Begin EXTRACTED TEXT

Sevenoaks, England, 19 April 170 miles completed
After applying self-physio, my emergency dosage of codeine and messing around with both my cleat and saddle for around an hour and 4 attempts, I was on the flattest and most traffic free route I could think of and for the first time, listening to music for the first time this trip, I expected the A25 to be rammed, having received several warnings from P & O and the likely congestion at the port. As it happened, either I plotted brilliantly or more than the normal number of people who’d planned a trip to France had stayed away because of the Brexit possibility. I owned the road, and just as I couldn’t feel any more pleased with myself as the sun warmed the road in front of me, and Spotify presented me with Matt Monro “On day’s like these” a motorbiker sped past me doing a wheelie! Perfect timing 😊
Summitting the biggest climb of the day at Wye, the cross England achievement came to me, helping me believe that Athens may be achievable. Feeling quite emotional, I ate 3 shot blocks and marvelled at the sheep on the crest of the hill with the Kent vista behind them.
I had little clue where I was until I rode past the Battle of Britain Museum on Aerodrome Road and onto Spitfire Lane, finally descending into Dover after a few finally hilly miles, past the queuing lorries and cars, straight into the port. Stage 1 complete.
Cycling across a continent from home has so many advantages than getting on a plane and doing it from somewhere else: you can be flexible about when you start and if you’re lucky, you might have company for a few days.


Saint-Quentin, France, 20 April, 362 miles completed
This stage was longer, windy, hillier than expected, but fantastic in being so exciting for the first mainland European stage of the trip. Whilst blogging time was curtailed, the real highlight of the day was making it to Intermarche just in time to buy dinner. Dinner consisted of chicken sausages, strawberries and orange yoghurt eaten using a finger as a spoon on the sunny bank of the supermarket car park, washed down with a bottle of beer topped up with some lemonade. Other than the hotel room, this is as much as I saw of St-Quentin. But it is one of the highlights so far for the trip 😃
Chalons-en-Champagne, 21 April, 458 miles completed
As I’m writing from a two day old memory now, I recall villages that seemed to resemble a film set of Les Miserables, headwind, and I’ve lost a pair of knickers somewhere along the way...the supermarket shopping list gets longer...Reims is a beauty, but something inside me stops me from entering religious buildings unless it’s absolutely necessary. I know I’m going to hell, so I guess that has something to do with it. But Reims Cathedrale is beautiful feom the outside and I felt a tinge of sadness thinking about Notre Dame. Only after I’d visited did Dad say “did you go inside and see the Rose Window?” So, this is what you must do if you go. I settle for Rose Champage as my Di2 Battery recharged.

End EXTRACTED TEXT
Begin DATA EXTRACT

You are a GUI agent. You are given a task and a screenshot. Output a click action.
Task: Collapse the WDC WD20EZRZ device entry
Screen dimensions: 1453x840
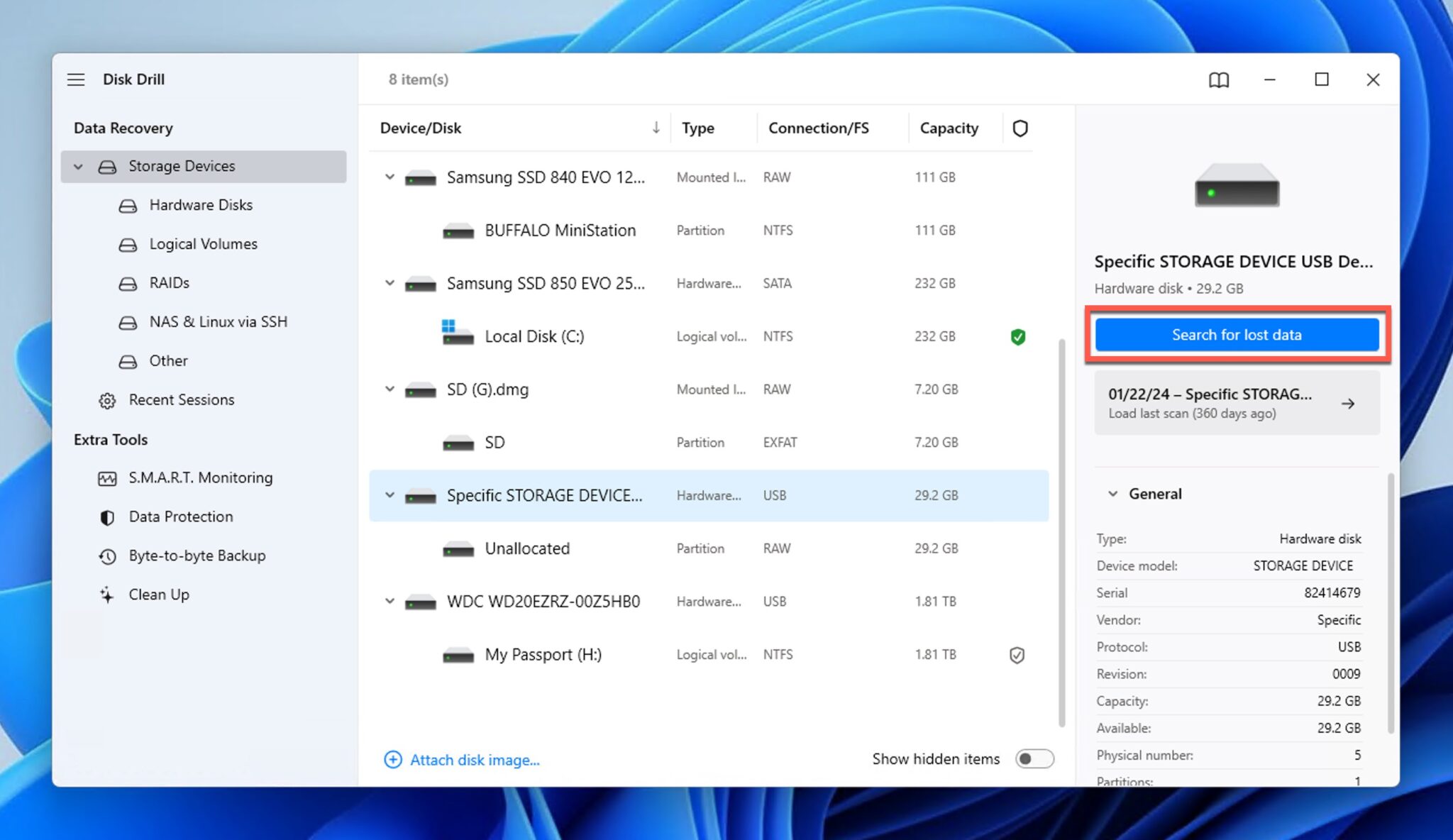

End DATA EXTRACT

**TASK 1**:
According to the cycling diary, why does starting a continental ride from home have advantages over flying somewhere else to begin?
**TASK 2**:
Answer the following from the cycling diary:
(a) Where did the writer summit the biggest climb of the day on the way to Dover?
(b) How many miles had been completed on arrival at Saint-Quentin?
(c) What did the writer drink while the Di2 battery recharged?

**COMPLETE ANSWER 1**:
Starting from home lets the rider be flexible about when the ride begins. With luck, the rider may also have company for a few days.

**COMPLETE ANSWER 2**:
(a) At Wye.
(b) 362 miles.
(c) Rosé champagne.